John Blackwell (1797 - 19 May 1840), who used the bardic name Alun, was a Welsh language poet.

==Life==
Blackwell was born near Mold, Flintshire, in north Wales, and followed the trade of a shoemaker. He won prizes offered for poems and essays in the Welsh language and, supported by friends, he entered Jesus College, Oxford, in 1824, graduating B.A. in 1828. In the autumn of that year, at the Royal Denbigh Eisteddvod, a prize was awarded him for his Welsh elegy on the death of Bishop Reginald Heber.

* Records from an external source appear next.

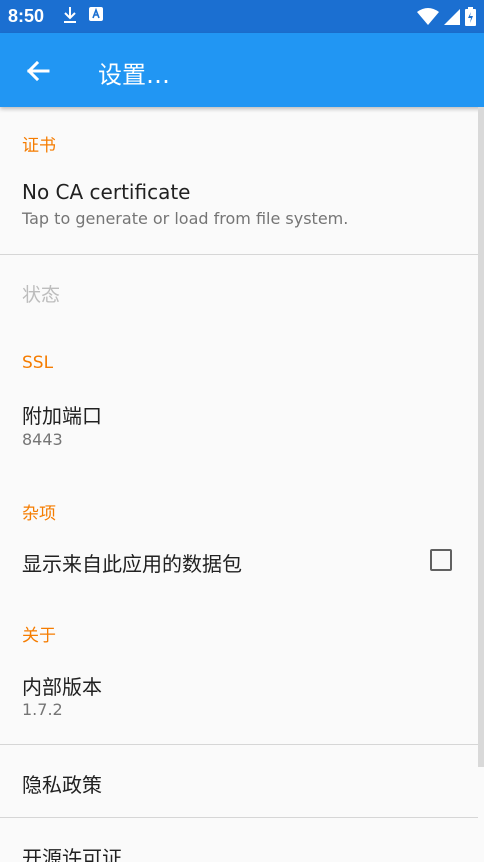 The width and height of the screenshot is (484, 862). I want to click on signal-icon, so click(452, 16).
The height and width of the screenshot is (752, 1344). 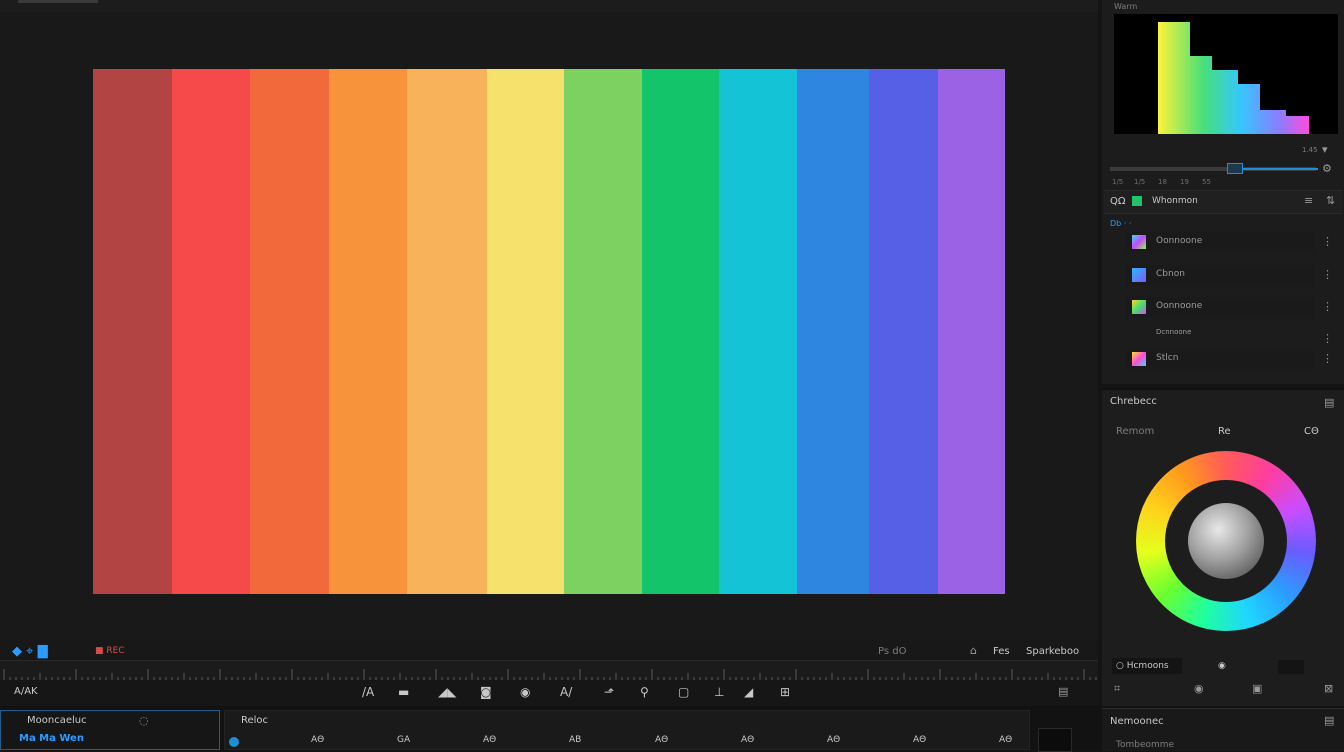 I want to click on timeline-marker: GA, so click(x=404, y=740).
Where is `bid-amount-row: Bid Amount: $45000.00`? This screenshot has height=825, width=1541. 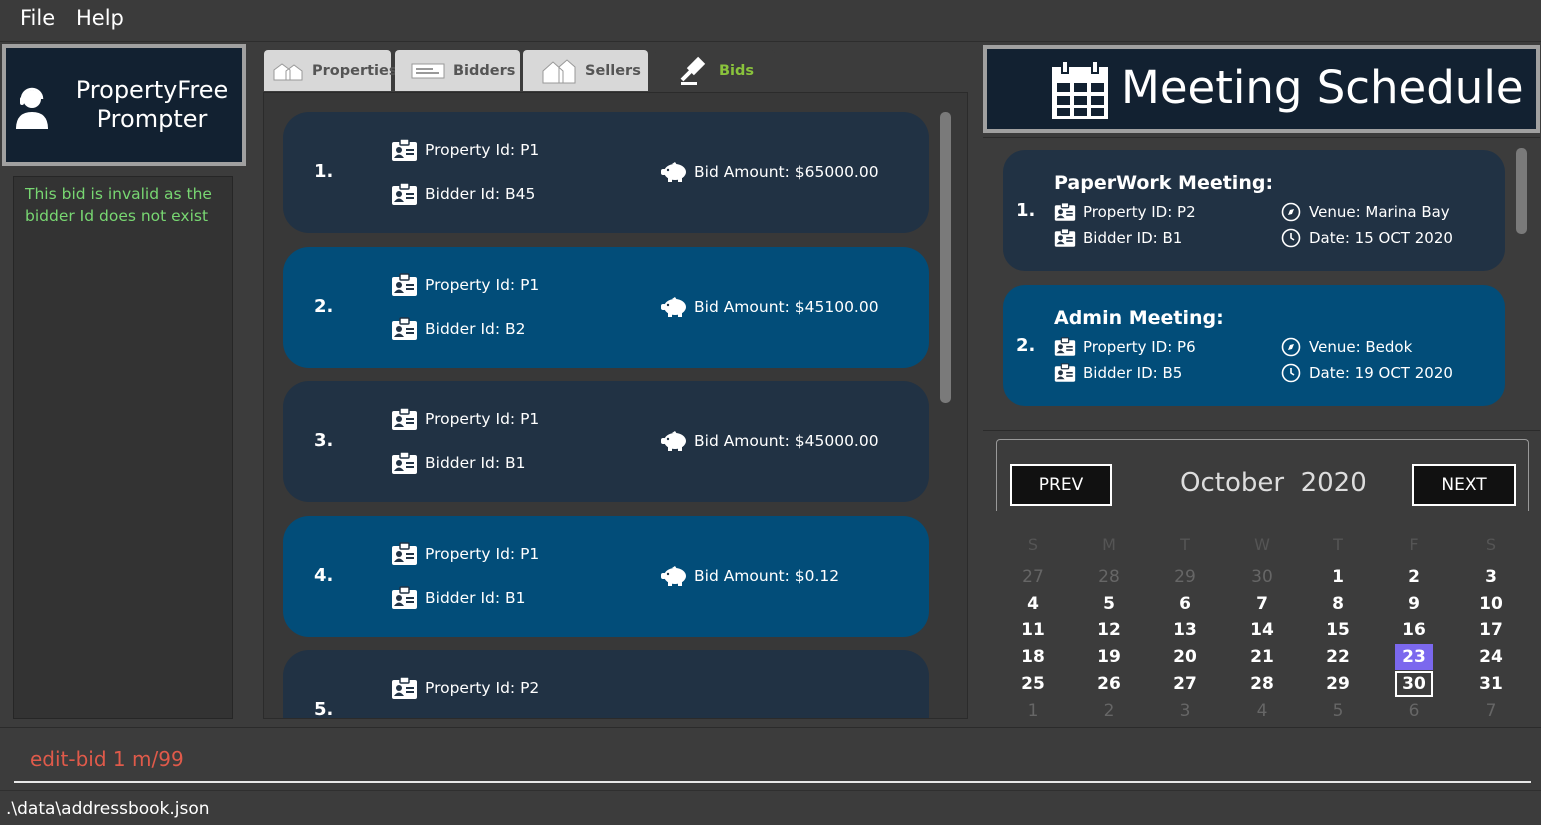
bid-amount-row: Bid Amount: $45000.00 is located at coordinates (770, 441).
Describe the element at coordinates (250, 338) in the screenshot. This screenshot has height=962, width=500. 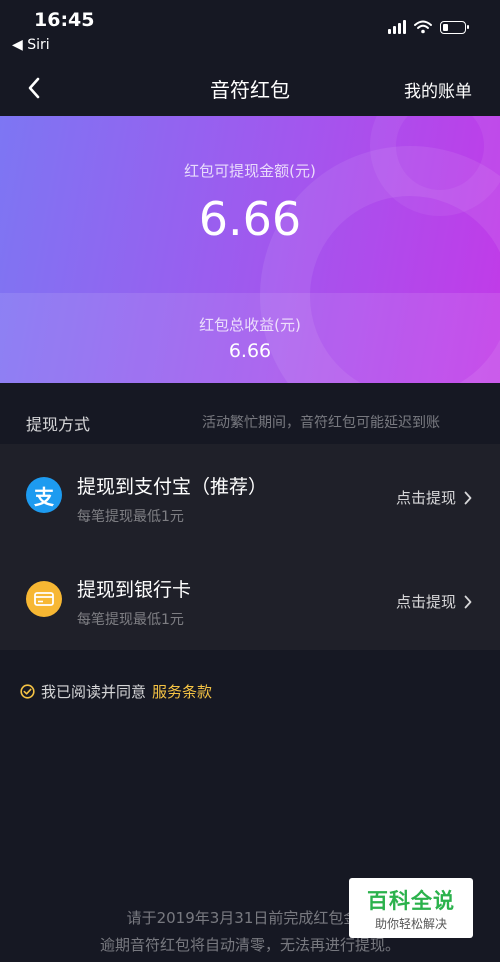
I see `total-earnings-panel` at that location.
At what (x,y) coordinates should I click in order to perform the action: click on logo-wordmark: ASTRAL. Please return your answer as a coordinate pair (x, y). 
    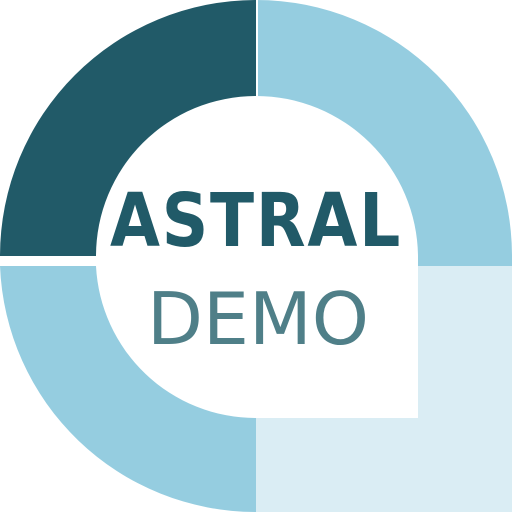
    Looking at the image, I should click on (256, 221).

In 1829 Blackwell was ordained to the curacy of Holywell. During his residence there he contributed largely to the columns of Gwyliedydd, an Anglican periodical; and in 1832 he was presented with a prize medal at the Beaumaris Eisteddvod. In 1833 he was presented by Lord-chancellor Brougham to the living of Manor Deivy, in Pembrokeshire. Soon afterwards he became editor of an illustrated magazine in the Welsh, Y Cylchgrawn, which he ran successfully. He died on 14 May 1840, and was buried at Manor Deivy Church.

Blackwell's poems and essays, with a memoir of his life, were edited by the Rev. Griffith Edwards of Minera, in a volume entitled Ceinion Alun, Ruthin, 1851.